Histoire du metteur en scène qui méprisait les grands classiques, 75

 

Boris Kosciuszko était un homme d’une cinquantaine d’années, grand et maigre, avec un faciès anguleux, des pommettes saillantes, des yeux de braise. Selon sa théorie, Racine, Corneille, Molière et Shakespeare étaient des auteurs médiocres abusivement élevés au rang de génies par des metteurs en scène moutonniers et sans imagination. Le vrai théâtre, décrétait-il, avait pour titres Venceslas de Rotrou, Manlius Capitolinus de Lafosse, Roxelane et Mustapha de Maisonneuve, Le Séducteur amoureux de Longchamps ; les vrais dramaturges s’appelaient Collin d’Harleville, Dufresny, Picard, Lautier, Favart, Destouches ; il en connaissait comme ça des dizaines et des dizaines, s’extasiait imperturbablement sur les beautés cachées de l’Iphigénie de Guimond de La Touche, l’Agamemnon de Népomucène Lemercier, l’Oreste d’Alfieri, la Didon de Lefranc de Pompignan, et soulignait pesamment les lourdeurs que, sur des sujets analogues ou voisins, les soi-disant Grands Classiques avaient commises.
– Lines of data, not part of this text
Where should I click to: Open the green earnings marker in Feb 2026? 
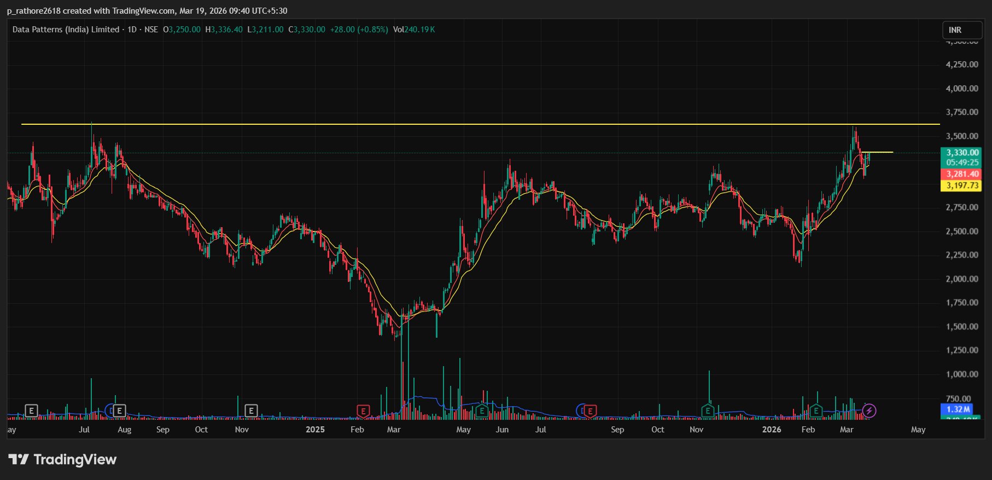[x=816, y=410]
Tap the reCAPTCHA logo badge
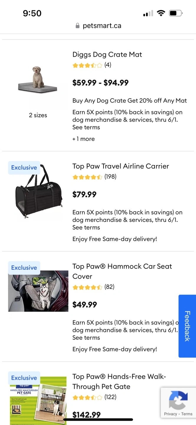The height and width of the screenshot is (425, 196). point(178,400)
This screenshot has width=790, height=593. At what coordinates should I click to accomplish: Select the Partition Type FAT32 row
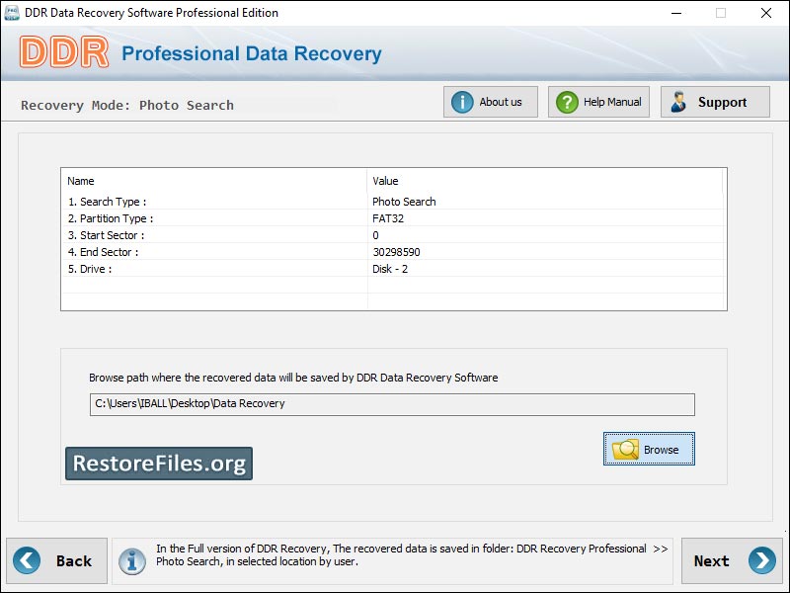tap(395, 218)

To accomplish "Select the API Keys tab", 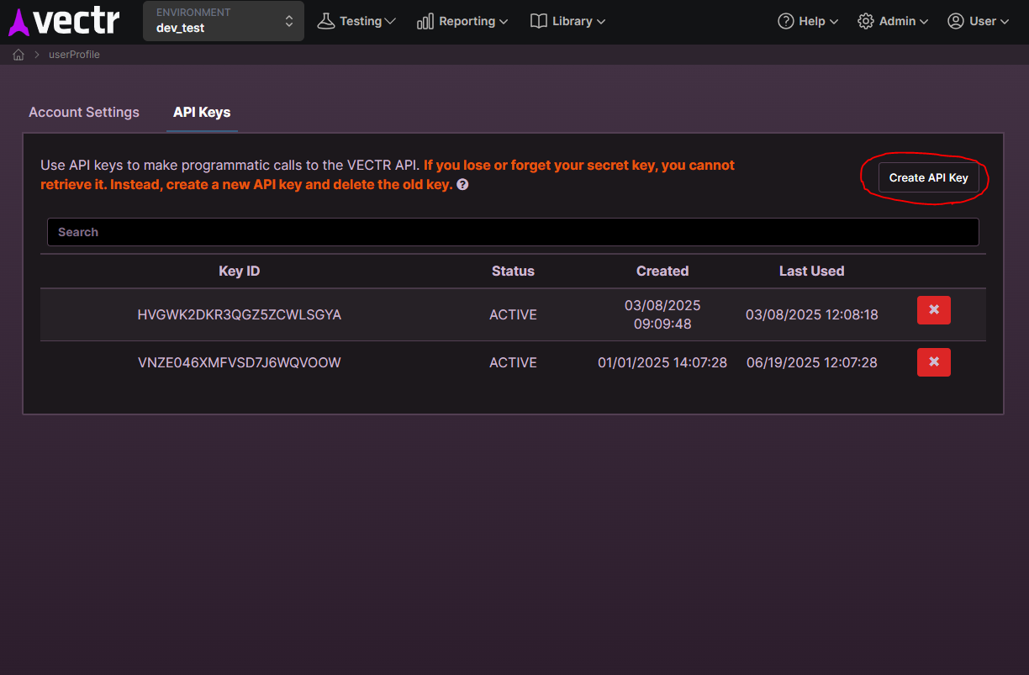I will (x=202, y=112).
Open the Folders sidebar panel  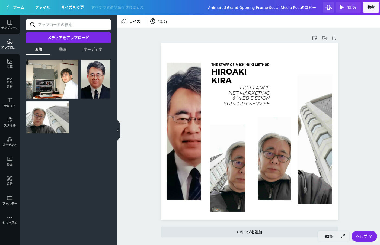click(x=10, y=200)
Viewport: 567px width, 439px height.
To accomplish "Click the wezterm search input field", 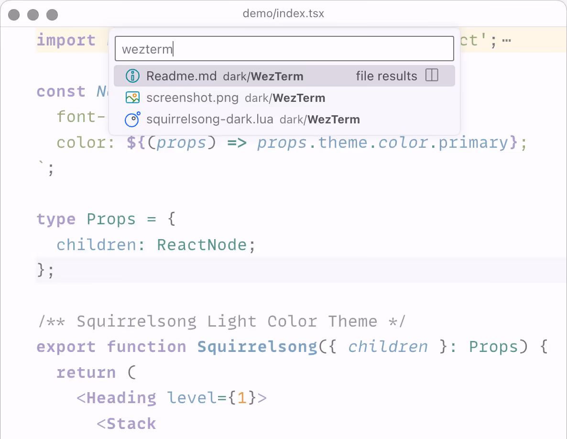I will coord(284,48).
Le public cultivé de la Révolution et de l’Empire qui, Stendhal en tête, mettait sur le même plan l’Orosmane de la Zaïre de Voltaire et l’Othello de Shakespeare, ou Rhadamiste de Crébillon et Le Cid, ne s’y était pas trompé, et jusqu’au milieu du dix-neuvième siècle, les deux Corneille furent publiés ensemble et l’œuvre de Thomas appréciée au moins autant que celle de Pierre. Mais l’instruction laïque obligatoire et le centralisme bureaucratique avaient, à partir du Second Empire et de la Troisième République, écrasé ces dramaturges généreux et sauvages et imposé l’ordre débile et étriqué pompeusement baptisé classicisme.